> [Listed records]
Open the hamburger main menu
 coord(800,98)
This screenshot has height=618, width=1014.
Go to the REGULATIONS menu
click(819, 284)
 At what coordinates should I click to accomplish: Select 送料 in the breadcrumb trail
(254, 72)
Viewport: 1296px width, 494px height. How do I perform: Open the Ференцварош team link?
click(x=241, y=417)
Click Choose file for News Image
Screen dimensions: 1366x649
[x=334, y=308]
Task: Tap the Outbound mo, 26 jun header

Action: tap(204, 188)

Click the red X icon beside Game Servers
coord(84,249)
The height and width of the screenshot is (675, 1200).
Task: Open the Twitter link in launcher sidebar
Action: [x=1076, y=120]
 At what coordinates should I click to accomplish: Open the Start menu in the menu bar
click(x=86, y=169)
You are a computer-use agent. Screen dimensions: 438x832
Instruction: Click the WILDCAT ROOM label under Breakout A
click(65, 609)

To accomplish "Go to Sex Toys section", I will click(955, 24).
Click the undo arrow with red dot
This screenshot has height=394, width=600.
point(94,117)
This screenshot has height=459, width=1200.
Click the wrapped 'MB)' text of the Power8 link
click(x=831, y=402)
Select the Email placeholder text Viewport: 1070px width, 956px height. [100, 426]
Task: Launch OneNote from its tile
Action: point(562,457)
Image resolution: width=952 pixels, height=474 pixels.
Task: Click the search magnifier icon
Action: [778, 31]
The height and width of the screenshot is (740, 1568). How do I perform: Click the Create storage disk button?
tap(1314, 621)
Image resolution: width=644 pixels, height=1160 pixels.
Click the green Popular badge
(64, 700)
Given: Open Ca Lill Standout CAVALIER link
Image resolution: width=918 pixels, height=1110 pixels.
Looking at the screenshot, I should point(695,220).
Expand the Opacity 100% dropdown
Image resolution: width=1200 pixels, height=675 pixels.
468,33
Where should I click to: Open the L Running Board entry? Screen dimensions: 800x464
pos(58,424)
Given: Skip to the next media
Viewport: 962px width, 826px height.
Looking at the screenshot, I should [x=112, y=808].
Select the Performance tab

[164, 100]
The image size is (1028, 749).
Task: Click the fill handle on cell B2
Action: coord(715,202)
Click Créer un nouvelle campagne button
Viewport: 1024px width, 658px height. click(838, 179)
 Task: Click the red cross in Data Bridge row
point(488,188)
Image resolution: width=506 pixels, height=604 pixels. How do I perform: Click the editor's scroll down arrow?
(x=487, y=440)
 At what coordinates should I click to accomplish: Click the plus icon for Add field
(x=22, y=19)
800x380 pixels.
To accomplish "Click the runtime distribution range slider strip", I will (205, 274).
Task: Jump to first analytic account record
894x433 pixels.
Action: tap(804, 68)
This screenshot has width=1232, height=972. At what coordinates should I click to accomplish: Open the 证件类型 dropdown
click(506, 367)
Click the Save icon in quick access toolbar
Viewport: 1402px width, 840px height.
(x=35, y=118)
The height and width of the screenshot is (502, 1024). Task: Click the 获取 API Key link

> [Exercise brief] Across the listing, count every line with "Given" in it and give the number only.

> [Written response] 2